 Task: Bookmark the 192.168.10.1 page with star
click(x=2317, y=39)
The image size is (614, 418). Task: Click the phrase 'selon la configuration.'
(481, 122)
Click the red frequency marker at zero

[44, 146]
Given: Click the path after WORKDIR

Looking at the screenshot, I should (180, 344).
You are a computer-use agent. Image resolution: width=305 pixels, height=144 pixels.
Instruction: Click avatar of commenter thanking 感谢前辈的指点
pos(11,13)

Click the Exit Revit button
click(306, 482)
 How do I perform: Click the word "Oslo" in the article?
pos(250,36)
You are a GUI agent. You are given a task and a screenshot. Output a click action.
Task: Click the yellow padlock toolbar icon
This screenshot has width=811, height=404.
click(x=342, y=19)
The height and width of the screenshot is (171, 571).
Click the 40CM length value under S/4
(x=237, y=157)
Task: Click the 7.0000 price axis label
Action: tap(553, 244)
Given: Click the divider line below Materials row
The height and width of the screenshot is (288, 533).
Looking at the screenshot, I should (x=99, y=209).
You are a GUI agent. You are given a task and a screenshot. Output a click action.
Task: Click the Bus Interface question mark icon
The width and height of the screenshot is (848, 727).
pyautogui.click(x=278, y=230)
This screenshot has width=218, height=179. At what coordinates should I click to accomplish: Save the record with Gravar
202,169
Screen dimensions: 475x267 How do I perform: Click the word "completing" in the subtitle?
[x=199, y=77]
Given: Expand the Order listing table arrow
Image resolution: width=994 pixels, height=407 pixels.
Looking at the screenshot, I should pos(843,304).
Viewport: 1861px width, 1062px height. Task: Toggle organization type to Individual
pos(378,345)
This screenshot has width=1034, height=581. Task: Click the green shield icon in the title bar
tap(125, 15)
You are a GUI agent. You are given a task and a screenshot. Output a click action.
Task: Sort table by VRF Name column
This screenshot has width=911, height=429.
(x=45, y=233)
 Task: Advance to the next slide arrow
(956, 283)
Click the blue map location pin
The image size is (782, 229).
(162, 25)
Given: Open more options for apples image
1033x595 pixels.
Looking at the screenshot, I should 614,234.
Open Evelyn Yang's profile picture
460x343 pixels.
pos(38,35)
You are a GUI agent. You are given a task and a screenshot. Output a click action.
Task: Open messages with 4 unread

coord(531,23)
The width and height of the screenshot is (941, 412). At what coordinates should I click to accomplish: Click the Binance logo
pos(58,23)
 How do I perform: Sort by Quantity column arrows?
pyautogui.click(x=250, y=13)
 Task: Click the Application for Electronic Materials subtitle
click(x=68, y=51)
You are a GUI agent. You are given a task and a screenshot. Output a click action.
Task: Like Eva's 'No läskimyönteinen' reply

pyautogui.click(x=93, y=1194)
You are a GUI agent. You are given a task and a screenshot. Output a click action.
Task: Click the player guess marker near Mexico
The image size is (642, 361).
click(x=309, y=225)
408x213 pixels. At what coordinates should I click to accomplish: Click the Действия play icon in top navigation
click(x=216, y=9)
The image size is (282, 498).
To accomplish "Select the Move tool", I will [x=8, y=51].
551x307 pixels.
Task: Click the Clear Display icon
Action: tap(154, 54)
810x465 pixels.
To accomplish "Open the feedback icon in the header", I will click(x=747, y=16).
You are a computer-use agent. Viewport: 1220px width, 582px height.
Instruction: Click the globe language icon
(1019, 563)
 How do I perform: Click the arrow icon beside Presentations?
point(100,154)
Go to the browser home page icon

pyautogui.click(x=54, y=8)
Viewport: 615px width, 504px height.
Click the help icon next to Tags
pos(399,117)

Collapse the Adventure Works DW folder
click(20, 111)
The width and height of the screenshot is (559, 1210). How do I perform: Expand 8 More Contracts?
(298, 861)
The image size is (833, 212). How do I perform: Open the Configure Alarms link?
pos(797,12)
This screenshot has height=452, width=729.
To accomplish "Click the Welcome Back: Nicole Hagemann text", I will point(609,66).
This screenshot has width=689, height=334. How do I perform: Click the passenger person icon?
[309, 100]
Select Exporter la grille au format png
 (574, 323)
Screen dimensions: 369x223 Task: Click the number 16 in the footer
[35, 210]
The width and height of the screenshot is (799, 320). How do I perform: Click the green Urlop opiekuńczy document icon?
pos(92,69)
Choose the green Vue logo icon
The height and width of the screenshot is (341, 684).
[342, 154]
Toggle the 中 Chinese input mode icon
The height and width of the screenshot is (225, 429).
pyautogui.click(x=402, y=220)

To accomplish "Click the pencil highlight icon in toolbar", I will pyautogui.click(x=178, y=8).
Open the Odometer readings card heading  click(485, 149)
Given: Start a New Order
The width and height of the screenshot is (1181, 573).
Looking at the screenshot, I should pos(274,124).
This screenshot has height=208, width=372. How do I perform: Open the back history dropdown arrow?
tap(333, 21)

# [WHAT THE EXERCISE ASKS]
Once you have read the records above, write them all out exactly.

# [RESPONSE BOX]
 Task: Bookmark the 192.168.10.1 page with star
click(x=2317, y=39)
The image size is (614, 418). Task: Click the phrase 'selon la configuration.'
(481, 122)
Click the red frequency marker at zero

[44, 146]
Given: Click the path after WORKDIR

Looking at the screenshot, I should (180, 344).
You are a computer-use agent. Image resolution: width=305 pixels, height=144 pixels.
Instruction: Click avatar of commenter thanking 感谢前辈的指点
pos(11,13)

Click the Exit Revit button
click(306, 482)
 How do I perform: Click the word "Oslo" in the article?
pos(250,36)
You are a GUI agent. You are given a task and a screenshot. Output a click action.
Task: Click the yellow padlock toolbar icon
This screenshot has width=811, height=404.
click(x=342, y=19)
The height and width of the screenshot is (171, 571).
Click the 40CM length value under S/4
(x=237, y=157)
Task: Click the 7.0000 price axis label
Action: tap(553, 244)
Given: Click the divider line below Materials row
The height and width of the screenshot is (288, 533).
Looking at the screenshot, I should (x=99, y=209).
You are a GUI agent. You are given a task and a screenshot. Output a click action.
Task: Click the Bus Interface question mark icon
The width and height of the screenshot is (848, 727).
pyautogui.click(x=278, y=230)
This screenshot has width=218, height=179. At what coordinates should I click to accomplish: Save the record with Gravar
202,169
Screen dimensions: 475x267 How do I perform: Click the word "completing" in the subtitle?
[x=199, y=77]
Given: Expand the Order listing table arrow
Image resolution: width=994 pixels, height=407 pixels.
Looking at the screenshot, I should pos(843,304).
Viewport: 1861px width, 1062px height. Task: Toggle organization type to Individual
pos(378,345)
This screenshot has width=1034, height=581. Task: Click the green shield icon in the title bar
tap(125, 15)
You are a GUI agent. You are given a task and a screenshot. Output a click action.
Task: Sort table by VRF Name column
This screenshot has width=911, height=429.
(x=45, y=233)
 Task: Advance to the next slide arrow
(956, 283)
Click the blue map location pin
The image size is (782, 229).
(162, 25)
Given: Open more options for apples image
1033x595 pixels.
Looking at the screenshot, I should 614,234.
Open Evelyn Yang's profile picture
460x343 pixels.
pos(38,35)
You are a GUI agent. You are given a task and a screenshot. Output a click action.
Task: Open messages with 4 unread

coord(531,23)
The width and height of the screenshot is (941, 412). At what coordinates should I click to accomplish: Click the Binance logo
pos(58,23)
 How do I perform: Sort by Quantity column arrows?
pyautogui.click(x=250, y=13)
 Task: Click the Application for Electronic Materials subtitle
click(x=68, y=51)
You are a GUI agent. You are given a task and a screenshot. Output a click action.
Task: Like Eva's 'No läskimyönteinen' reply

pyautogui.click(x=93, y=1194)
You are a GUI agent. You are given a task and a screenshot. Output a click action.
Task: Click the player guess marker near Mexico
The image size is (642, 361).
click(x=309, y=225)
408x213 pixels. At what coordinates should I click to accomplish: Click the Действия play icon in top navigation
click(x=216, y=9)
The image size is (282, 498).
To accomplish "Select the Move tool", I will [x=8, y=51].
551x307 pixels.
Task: Click the Clear Display icon
Action: tap(154, 54)
810x465 pixels.
To accomplish "Open the feedback icon in the header", I will click(x=747, y=16).
You are a computer-use agent. Viewport: 1220px width, 582px height.
Instruction: Click the globe language icon
(1019, 563)
 How do I perform: Click the arrow icon beside Presentations?
point(100,154)
Go to the browser home page icon

pyautogui.click(x=54, y=8)
Viewport: 615px width, 504px height.
Click the help icon next to Tags
pos(399,117)

Collapse the Adventure Works DW folder
click(20, 111)
The width and height of the screenshot is (559, 1210). How do I perform: Expand 8 More Contracts?
(298, 861)
The image size is (833, 212). How do I perform: Open the Configure Alarms link?
pos(797,12)
This screenshot has height=452, width=729.
To accomplish "Click the Welcome Back: Nicole Hagemann text", I will point(609,66).
This screenshot has width=689, height=334. How do I perform: Click the passenger person icon?
[309, 100]
Select Exporter la grille au format png
 (574, 323)
Screen dimensions: 369x223 Task: Click the number 16 in the footer
[35, 210]
The width and height of the screenshot is (799, 320). How do I perform: Click the green Urlop opiekuńczy document icon?
pos(92,69)
Choose the green Vue logo icon
The height and width of the screenshot is (341, 684).
[342, 154]
Toggle the 中 Chinese input mode icon
The height and width of the screenshot is (225, 429).
pyautogui.click(x=402, y=220)

To accomplish "Click the pencil highlight icon in toolbar", I will pyautogui.click(x=178, y=8).
Open the Odometer readings card heading  click(485, 149)
Given: Start a New Order
The width and height of the screenshot is (1181, 573).
Looking at the screenshot, I should pos(274,124).
This screenshot has height=208, width=372. How do I perform: Open the back history dropdown arrow?
tap(333, 21)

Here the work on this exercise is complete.